#### TASK DIRECTIONS
Only the lines from the line holding "Where should I click to: Open" through the final line of the entries below are to be returned, exactly as they stand.

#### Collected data
---

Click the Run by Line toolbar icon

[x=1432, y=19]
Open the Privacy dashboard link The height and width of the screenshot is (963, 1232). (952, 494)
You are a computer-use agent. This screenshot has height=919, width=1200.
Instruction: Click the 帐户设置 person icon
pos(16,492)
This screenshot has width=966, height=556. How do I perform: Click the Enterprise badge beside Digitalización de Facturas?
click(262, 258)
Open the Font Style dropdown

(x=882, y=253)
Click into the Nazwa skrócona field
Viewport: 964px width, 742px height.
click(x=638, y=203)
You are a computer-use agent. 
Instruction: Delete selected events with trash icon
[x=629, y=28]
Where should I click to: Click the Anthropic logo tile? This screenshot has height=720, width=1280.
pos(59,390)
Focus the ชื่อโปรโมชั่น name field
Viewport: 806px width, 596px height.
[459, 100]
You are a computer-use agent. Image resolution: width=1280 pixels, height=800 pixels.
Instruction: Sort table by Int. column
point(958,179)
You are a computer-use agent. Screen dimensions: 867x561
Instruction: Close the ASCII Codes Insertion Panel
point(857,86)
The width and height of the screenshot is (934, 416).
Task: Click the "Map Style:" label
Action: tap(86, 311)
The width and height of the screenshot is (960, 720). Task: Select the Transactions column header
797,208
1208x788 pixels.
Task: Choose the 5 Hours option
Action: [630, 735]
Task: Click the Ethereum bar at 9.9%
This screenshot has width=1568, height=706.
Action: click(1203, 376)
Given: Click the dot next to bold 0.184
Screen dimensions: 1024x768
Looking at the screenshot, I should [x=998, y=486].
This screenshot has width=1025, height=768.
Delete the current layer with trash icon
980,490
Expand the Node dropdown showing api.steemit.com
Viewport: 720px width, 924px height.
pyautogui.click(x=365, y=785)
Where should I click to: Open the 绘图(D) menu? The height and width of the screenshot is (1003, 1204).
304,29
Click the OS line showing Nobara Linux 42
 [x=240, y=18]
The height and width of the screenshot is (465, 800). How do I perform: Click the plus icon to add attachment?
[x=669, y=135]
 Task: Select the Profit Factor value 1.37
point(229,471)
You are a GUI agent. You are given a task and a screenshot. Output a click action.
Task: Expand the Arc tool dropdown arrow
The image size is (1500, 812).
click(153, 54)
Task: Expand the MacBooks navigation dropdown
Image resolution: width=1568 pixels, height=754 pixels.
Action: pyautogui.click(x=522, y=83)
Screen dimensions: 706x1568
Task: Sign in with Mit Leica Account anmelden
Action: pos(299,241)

---

#### FINAL ANSWER
Where should I click to: Open the 绘图(D) menu? The height and width of the screenshot is (1003, 1204).
304,29
Click the OS line showing Nobara Linux 42
 [x=240, y=18]
The height and width of the screenshot is (465, 800). How do I perform: Click the plus icon to add attachment?
[x=669, y=135]
 Task: Select the Profit Factor value 1.37
point(229,471)
You are a GUI agent. You are given a task and a screenshot. Output a click action.
Task: Expand the Arc tool dropdown arrow
The image size is (1500, 812).
click(153, 54)
Task: Expand the MacBooks navigation dropdown
Image resolution: width=1568 pixels, height=754 pixels.
Action: pyautogui.click(x=522, y=83)
Screen dimensions: 706x1568
Task: Sign in with Mit Leica Account anmelden
Action: pos(299,241)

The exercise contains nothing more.